Corriere del Veneto (Vicenza e Bassano)
Blitz al centro profughi in cella i capi della rivolta
Il sindaco di Treviso: «Si deve continuare ad usare il pugno di ferro con chi delinque»
TREVISO L’accusa è pesante: sequestro di persona, devastazione e saccheggio. I quattro profughi africani che avevano fomentato i disordini all’ex caserma Serena di Treviso, dopo l’isolamento deciso per i contagi, sono stati arrestati dagli uomini della questura. «Ci auguriamo che questo possa convincere gli ospiti della necessità di mantenere dei comportamenti corretti» ha commentato il questore Vito Montaruli.
TREVISO I quattro profughi africani che avevano fomentato i disordini all’ex caserma Serena di Treviso sono stati arrestati dagli uomini della questura. Ora non possono più guidare le rivolte interne e (così sperano tutti) le tensioni andranno scemando. I giovani sono finiti in carcere al termine dell’indagine giudiziaria sulle violenze dell’11 e 12 giugno scorsi con l’accusa di sequestro di persona, devastazione e saccheggio. «Ci auguriamo che questo possa convincere gli ospiti della necessità di mantenere dei comportamenti corretti e collaborativi per definire una situazione di rilevanza sanitaria» ha commentato il questore Vito Montaruli.
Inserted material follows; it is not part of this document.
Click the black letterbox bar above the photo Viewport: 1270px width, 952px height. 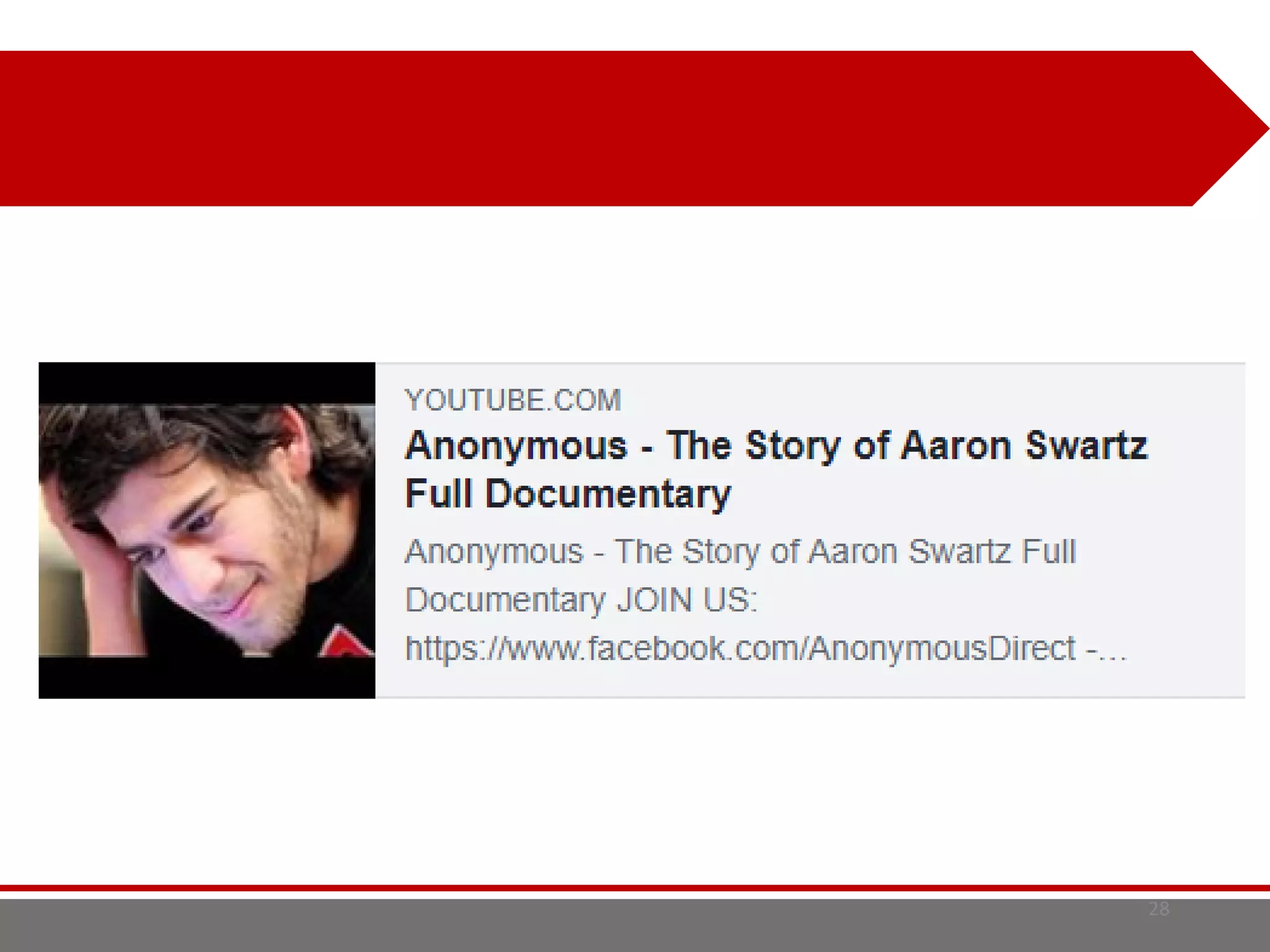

Tutti avvisati. E il percorso di richiesta dell’asilo per tutti e quattro potrebbe interrompersi rapidamente. L’operazione condotta ieri mattina presto dagli agenti della Digos di Treviso con la squadra mobile, l’unità di soccorso pubblico e reparti di rinforzo è un passaggio importante nelle dinamiche interne alla Serena, oggi uno dei focolai più grandi del Veneto.
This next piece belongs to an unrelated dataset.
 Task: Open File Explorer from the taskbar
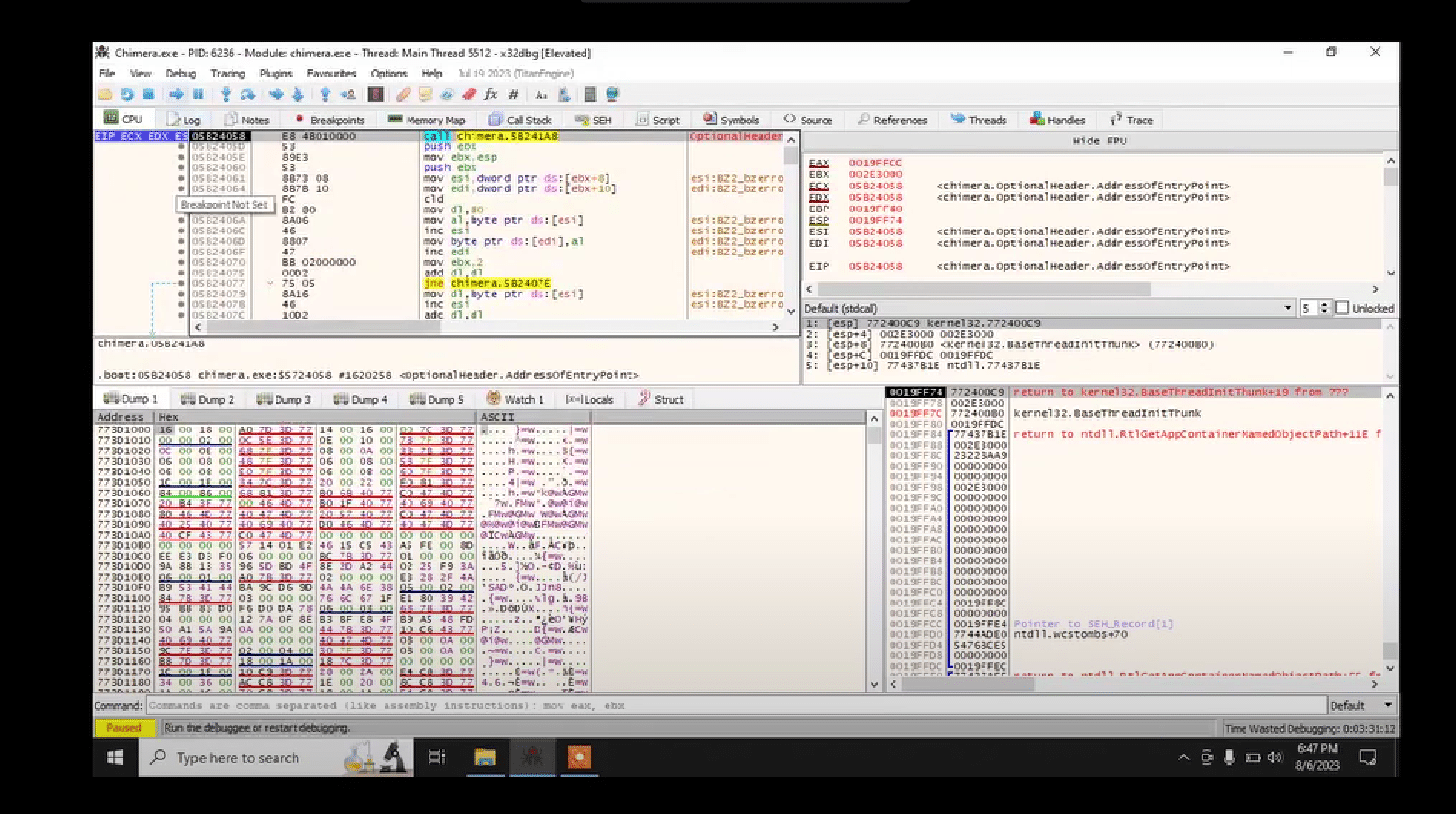pos(485,758)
La cronaca è nota: a metà giugno un operatore della società che gestisce la Serena su incarico della Prefettura, Nova Facility, era stato trovato positivo al virus e l’Usl 2 aveva avviato uno screening sui trecento ospiti, posti in quarantena con divieto di uscire. Ne era nata una violenta protesta contro tamponi e isolamenti: tredici medici e operatori si erano dovuti chiudere in guardiola per sfuggire ai facinorosi che impedivano loro di uscire dai cancelli, fra spinte, minacce e lanci di pietre. Gli ostaggi erano stati liberati dalle forze dell’ordine e quel fatto, grave e violento, si è rivelato solo l’inizio: gli stessi rivoltosi avevano poi devastato alcune stanze e saccheggiato dei distributori di generi alimentari. «Episodi senza precedenti, i più gravi da quando è stato creato il Cas alla Serena» dicono in questura. Sono state fondamentali le denunce, le testimonianze e le immagini riprese dalle telecamere. Al momento dell’arresto due profughi si trovavano nelle loro stanze, uno era uscito volontariamente dal percorso di protezione; il quarto è già in carcere dal primo agosto per reati successivi e la devastazione dell’infermeria. Hanno fra i 23 e i 31 anni e provengono da Gambia, Mali, Costa d’Avorio e Senegal. Dopo due mesi l’indagine della Digos, condivisa con la Pm Andreatta e il Gip Zulian, si è conclusa ma il caso Serena non è chiuso. Il 31 luglio il focolaio si è riacceso arrivando a 257 positivi fra profughi e operatori e le violenze sono ricominciate con lanci di sassi e proteste, rendendo impossibile mettere in atto il piano di prevenzione disposto dalla Prefettura e dall’Usl 2 che prevedeva la divisione di positivi e negativi. Pare che siano sempre stati quei quattro facinorosi a impedire di attuarre il piano e sono in corso ulteriori accertamenti investigativi per capire se anche gli episodi seguenti sono da imputare agli arrestati. Ora si spera almeno che le rivolte siano definitivamente concluse senza i “leader” che tenevano sotto scacco gli altri migranti e la caserma. «Ora è necessario continuare ad usare il pugno di ferro - dice il sindaco Mario Conte - per far capire che chi delinque finisce in carcere» e ringrazia polizia e magistrati il gestore Gian Lorenzo Marinese: «Questo ci consentirà di seguire finalmente le indicazioni dell’autorità sanitaria che fino ad oggi, per la presenza di quei soggetti da noi denunciati, non siamo riusciti ad attuare».